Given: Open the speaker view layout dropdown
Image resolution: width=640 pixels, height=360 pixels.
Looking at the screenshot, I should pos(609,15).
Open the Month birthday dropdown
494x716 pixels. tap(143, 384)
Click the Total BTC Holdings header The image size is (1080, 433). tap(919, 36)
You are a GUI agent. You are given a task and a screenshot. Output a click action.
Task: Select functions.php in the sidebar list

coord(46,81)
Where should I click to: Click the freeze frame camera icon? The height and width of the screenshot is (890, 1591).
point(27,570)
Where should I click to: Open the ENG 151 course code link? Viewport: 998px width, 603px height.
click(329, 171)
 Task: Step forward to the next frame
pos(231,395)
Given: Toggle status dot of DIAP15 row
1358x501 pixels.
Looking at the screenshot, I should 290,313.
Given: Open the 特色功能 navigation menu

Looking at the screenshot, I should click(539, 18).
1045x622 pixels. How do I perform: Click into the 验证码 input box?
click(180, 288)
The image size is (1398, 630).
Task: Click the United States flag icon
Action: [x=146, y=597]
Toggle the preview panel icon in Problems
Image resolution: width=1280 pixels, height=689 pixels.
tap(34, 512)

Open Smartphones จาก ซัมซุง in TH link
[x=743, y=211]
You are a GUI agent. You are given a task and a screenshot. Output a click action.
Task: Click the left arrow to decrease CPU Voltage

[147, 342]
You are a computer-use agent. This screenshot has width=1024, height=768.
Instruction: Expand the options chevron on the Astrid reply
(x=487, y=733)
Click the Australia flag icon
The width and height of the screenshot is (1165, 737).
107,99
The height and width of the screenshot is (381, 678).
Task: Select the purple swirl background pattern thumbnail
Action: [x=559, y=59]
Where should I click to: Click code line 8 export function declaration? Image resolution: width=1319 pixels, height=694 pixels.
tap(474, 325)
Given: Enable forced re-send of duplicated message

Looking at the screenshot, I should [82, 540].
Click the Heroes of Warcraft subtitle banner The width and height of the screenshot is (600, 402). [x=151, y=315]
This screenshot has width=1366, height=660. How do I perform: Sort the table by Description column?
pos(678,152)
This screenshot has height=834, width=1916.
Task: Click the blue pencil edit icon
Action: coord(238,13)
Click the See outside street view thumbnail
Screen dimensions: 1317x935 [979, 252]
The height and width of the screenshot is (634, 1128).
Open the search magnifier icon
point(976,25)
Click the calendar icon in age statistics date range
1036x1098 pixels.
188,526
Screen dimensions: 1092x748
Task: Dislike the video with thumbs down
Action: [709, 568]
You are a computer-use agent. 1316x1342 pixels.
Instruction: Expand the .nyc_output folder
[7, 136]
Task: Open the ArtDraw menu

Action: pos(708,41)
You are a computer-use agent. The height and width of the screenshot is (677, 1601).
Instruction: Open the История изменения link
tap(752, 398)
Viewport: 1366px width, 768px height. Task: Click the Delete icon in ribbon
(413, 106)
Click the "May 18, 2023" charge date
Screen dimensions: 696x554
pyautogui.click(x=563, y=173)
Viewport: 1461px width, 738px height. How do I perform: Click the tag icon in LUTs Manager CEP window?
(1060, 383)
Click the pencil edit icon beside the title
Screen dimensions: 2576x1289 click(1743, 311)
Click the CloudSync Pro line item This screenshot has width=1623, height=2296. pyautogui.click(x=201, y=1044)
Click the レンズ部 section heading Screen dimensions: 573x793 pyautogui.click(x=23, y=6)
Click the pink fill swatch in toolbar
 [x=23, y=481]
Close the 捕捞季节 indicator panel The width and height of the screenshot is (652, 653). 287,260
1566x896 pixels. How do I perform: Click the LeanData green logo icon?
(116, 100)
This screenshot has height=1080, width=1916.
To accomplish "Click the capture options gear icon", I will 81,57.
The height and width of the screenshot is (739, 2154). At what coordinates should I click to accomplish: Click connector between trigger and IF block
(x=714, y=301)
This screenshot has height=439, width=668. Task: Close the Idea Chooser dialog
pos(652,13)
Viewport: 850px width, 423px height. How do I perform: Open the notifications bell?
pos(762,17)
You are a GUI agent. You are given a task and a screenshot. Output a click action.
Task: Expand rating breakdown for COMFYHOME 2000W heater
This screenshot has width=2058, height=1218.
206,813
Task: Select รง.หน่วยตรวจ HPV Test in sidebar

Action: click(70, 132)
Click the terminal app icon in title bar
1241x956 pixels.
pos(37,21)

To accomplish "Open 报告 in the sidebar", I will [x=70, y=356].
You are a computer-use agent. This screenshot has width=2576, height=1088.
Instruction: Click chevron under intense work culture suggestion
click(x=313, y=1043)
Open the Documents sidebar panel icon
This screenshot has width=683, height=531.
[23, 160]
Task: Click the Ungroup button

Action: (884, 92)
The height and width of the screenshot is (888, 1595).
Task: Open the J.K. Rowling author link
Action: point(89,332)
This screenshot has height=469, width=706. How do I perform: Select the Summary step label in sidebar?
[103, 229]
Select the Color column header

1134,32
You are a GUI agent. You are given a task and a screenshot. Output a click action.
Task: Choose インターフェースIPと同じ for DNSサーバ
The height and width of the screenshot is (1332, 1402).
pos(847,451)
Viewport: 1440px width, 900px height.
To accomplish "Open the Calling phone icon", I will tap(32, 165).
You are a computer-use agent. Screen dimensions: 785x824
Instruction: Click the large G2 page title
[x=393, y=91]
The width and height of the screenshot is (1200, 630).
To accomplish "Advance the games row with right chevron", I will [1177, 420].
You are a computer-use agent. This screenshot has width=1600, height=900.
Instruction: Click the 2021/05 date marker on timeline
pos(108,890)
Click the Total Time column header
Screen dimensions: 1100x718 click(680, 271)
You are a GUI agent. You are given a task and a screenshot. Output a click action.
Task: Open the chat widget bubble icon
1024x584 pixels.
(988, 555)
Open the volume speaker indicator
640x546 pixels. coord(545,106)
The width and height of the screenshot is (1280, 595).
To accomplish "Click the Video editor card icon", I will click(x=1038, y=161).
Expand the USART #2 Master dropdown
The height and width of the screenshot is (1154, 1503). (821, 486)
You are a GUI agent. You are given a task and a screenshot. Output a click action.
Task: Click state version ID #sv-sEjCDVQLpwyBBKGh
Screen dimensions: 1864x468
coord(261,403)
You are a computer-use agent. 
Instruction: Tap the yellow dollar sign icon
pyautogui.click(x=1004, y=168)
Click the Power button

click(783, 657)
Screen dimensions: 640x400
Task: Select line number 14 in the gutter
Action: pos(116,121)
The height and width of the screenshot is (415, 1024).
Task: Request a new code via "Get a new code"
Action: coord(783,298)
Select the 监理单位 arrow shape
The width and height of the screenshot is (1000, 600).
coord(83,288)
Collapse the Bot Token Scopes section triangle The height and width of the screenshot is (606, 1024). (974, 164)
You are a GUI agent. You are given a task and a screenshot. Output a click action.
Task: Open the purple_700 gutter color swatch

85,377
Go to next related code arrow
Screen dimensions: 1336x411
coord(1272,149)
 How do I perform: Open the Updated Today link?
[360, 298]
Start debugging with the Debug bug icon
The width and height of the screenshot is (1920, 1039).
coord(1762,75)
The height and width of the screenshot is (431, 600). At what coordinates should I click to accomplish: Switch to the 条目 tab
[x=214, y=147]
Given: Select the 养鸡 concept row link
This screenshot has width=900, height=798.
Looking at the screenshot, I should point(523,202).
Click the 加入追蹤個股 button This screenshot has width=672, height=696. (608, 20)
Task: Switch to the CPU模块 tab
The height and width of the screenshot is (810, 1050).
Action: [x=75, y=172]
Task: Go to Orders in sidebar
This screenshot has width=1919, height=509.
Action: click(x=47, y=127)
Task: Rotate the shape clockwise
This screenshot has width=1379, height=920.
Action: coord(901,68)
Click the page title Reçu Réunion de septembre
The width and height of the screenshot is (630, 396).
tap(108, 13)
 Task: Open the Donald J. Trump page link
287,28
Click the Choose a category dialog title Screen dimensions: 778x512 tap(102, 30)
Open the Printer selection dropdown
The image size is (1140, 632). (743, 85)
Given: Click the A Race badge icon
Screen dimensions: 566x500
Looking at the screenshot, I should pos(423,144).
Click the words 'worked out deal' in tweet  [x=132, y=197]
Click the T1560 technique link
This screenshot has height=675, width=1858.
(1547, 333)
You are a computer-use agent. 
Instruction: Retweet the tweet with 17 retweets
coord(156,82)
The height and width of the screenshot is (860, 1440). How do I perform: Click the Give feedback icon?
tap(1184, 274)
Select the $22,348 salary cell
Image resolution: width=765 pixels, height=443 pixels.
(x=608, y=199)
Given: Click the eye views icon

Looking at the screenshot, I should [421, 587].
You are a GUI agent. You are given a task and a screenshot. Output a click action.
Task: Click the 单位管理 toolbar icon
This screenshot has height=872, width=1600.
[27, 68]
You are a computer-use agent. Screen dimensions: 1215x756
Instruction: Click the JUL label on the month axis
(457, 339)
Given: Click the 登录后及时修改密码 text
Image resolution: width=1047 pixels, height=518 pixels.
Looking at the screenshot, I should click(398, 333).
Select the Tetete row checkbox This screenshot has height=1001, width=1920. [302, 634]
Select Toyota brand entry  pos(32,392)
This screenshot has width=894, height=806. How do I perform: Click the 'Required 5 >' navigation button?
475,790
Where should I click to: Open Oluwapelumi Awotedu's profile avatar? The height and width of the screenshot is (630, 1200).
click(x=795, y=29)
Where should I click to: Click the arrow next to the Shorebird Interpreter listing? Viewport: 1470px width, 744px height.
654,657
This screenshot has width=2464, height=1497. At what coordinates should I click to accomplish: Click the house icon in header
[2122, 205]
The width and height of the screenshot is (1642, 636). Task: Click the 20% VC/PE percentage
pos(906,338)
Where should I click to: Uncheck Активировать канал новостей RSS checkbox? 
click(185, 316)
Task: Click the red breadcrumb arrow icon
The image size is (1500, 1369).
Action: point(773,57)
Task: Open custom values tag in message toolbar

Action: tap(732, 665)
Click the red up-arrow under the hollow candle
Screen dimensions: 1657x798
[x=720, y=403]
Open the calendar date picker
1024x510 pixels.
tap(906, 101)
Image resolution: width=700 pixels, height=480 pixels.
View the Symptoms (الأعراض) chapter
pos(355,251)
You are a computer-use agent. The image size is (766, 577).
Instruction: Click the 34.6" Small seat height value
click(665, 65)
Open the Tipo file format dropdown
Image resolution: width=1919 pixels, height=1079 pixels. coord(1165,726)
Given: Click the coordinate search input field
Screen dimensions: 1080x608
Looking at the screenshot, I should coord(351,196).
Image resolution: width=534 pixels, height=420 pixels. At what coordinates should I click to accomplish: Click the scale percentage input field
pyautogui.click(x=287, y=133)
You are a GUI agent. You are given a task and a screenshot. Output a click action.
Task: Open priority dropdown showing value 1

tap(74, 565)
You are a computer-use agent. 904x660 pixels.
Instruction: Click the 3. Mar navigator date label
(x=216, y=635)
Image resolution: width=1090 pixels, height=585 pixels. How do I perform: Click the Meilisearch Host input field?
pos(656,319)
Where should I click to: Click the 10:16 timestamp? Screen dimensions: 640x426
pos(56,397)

WHAT YOU NEED TO DO: Return every line above in which the string "shape" occurs.

ANSWER TO THE EXERCISE:
Select the 监理单位 arrow shape
Task: Rotate the shape clockwise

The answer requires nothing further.